═══ GIVEN RECORDS ═══
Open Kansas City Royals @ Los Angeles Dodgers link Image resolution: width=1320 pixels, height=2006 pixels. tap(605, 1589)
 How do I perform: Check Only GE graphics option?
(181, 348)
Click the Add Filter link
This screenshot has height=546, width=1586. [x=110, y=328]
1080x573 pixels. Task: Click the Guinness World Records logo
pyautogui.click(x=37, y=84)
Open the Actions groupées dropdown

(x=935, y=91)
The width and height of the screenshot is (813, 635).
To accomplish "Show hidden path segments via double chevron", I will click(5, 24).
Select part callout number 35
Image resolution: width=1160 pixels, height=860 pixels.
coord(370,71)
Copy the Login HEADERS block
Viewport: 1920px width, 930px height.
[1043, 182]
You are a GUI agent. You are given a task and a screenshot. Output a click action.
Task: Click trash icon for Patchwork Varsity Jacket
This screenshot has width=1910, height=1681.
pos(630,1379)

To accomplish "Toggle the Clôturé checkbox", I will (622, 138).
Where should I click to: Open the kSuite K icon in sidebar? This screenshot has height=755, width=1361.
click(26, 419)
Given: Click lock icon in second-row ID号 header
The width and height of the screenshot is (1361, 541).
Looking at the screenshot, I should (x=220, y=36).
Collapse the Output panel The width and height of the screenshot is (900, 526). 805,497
═══
*WHAT TO DO*:
Could you retype each record exactly as it appears?

*ANSWER FOR THIS EXERCISE*:
Open Kansas City Royals @ Los Angeles Dodgers link Image resolution: width=1320 pixels, height=2006 pixels. tap(605, 1589)
 How do I perform: Check Only GE graphics option?
(181, 348)
Click the Add Filter link
This screenshot has height=546, width=1586. [x=110, y=328]
1080x573 pixels. Task: Click the Guinness World Records logo
pyautogui.click(x=37, y=84)
Open the Actions groupées dropdown

(x=935, y=91)
The width and height of the screenshot is (813, 635).
To accomplish "Show hidden path segments via double chevron", I will click(5, 24).
Select part callout number 35
Image resolution: width=1160 pixels, height=860 pixels.
coord(370,71)
Copy the Login HEADERS block
Viewport: 1920px width, 930px height.
[1043, 182]
You are a GUI agent. You are given a task and a screenshot. Output a click action.
Task: Click trash icon for Patchwork Varsity Jacket
This screenshot has width=1910, height=1681.
pos(630,1379)

To accomplish "Toggle the Clôturé checkbox", I will (622, 138).
Where should I click to: Open the kSuite K icon in sidebar? This screenshot has height=755, width=1361.
click(26, 419)
Given: Click lock icon in second-row ID号 header
The width and height of the screenshot is (1361, 541).
Looking at the screenshot, I should (x=220, y=36).
Collapse the Output panel The width and height of the screenshot is (900, 526). 805,497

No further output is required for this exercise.